Lo que más me ha gustado del libro de Diener es que recoge sus experimentos para tratar de entender el funcionamiento real de estas «prótesis informáticas». Es el caso de sus «conversaciones» con el ChatGPT, en las cuales demuestra la incapacidad de la IA para asimilar el humor y las metáforas. Esta limitación lo lleva a explicar el modo en que estas nuevas tecnologías usan el lenguaje para producir su simulacro de comprensión e interacción. Habla del proceso de tokenización, en el que el programa segmenta el texto en palabras, para después situarlo en un espacio semántico que le permita precisar el contexto correcto. Luego, el algoritmo procede a asignar valores numéricos a los elementos semánticos previamente aislados: «porque las máquinas solo saben hacer operaciones con los números; ellas no pueden hacer nada con una palabra como tal». Este proceso se llama vectorización. En esta etapa, cada vector asociado a un token es comparado con los vectores vecinos en la «matriz semántica: es decir, en una “nube de palabras”, que es un espacio vectorial».
De allí que Diener compare a los chatbots con el doctor Frankenstein, pues el programa construye sus palabras a partir de los pedazos de cadáveres de otras palabras que en algún momento estuvieron vivas.
La alternativa que Diener opone a este estado de cosas luce utópica y hasta romántica: devolverle al lenguaje su función poética.
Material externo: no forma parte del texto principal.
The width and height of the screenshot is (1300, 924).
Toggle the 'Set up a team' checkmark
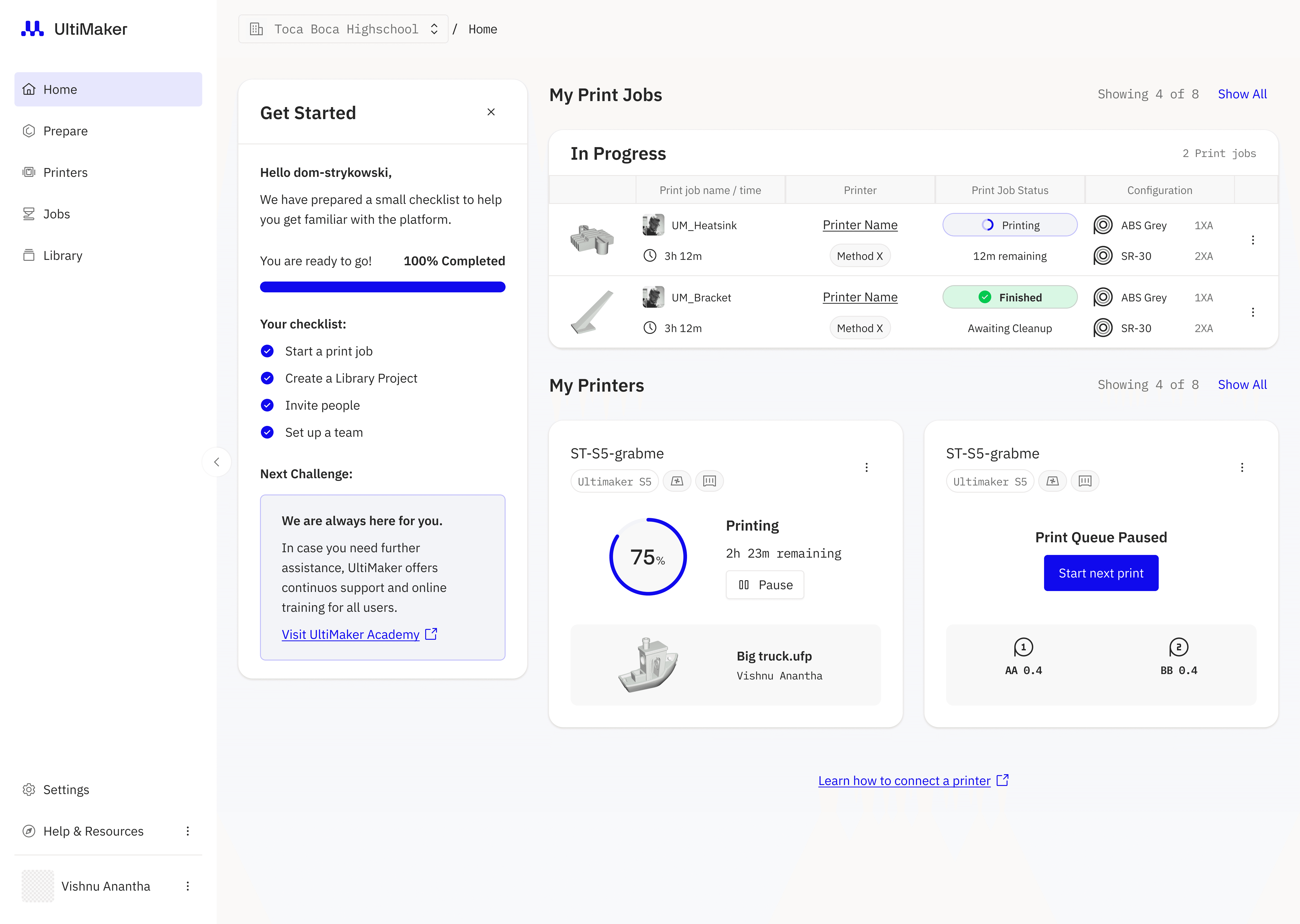267,432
Que aquí quiere decir (tal vez) su ambigüedad, su imprecisión, se juego y su error. Lo que sorprende como giro final de su argumentación es que esta alternativa no es ajena a la tecnología. De hecho, Diener la deposita como una esperanza en el incipiente campo de la computación cuántica. Si en la informática actual un bit puede contener solo un valor (1 o 0), en la informática cuántica un cúbit o bit cuántico puede contener ambos valores (1 y 0). Las posibilidades que encierra esa conjunción entre dos números es como un segundo Big Bang que promete abrir o cerrar o multiplicar todos los caminos. Una letra cuya forma recuerda a una de esas horrendas prótesis que le cortaron el habla a Freud, quien, paradójicamente, como lo subraya Yann Diener en su estupendo libro, con el psicoanálisis «inventó un dispositivo revolucionario basado en la liberación de la palabra».
[1] En efecto, en Francia el uso de siglas es endémico. Cuando vivía en París siempre veía en el metro a los indigentes pidiendo dinero con un cartelito que decía “Je suis SDF”, las siglas de “Sans Domicile Fixe” [sin domicilio fijo]. Un tecnicismo que solo buscaba maquillar la miseria.
En cuanto a la AI, hay mucha tela que cortar. Hay quienes dicen (con pruebas) que tiene habilidades psíquicas. Yo la he visto suministrar información falsa, como quien quiere hacerse el inteligente en una conversación…
Wow! Creo que nunca he lamentado tanto como ahora mismo el hecho de no hablar francés. Mil gracias por la reseña, espero que lo traduzcan pronto para poder leerlo.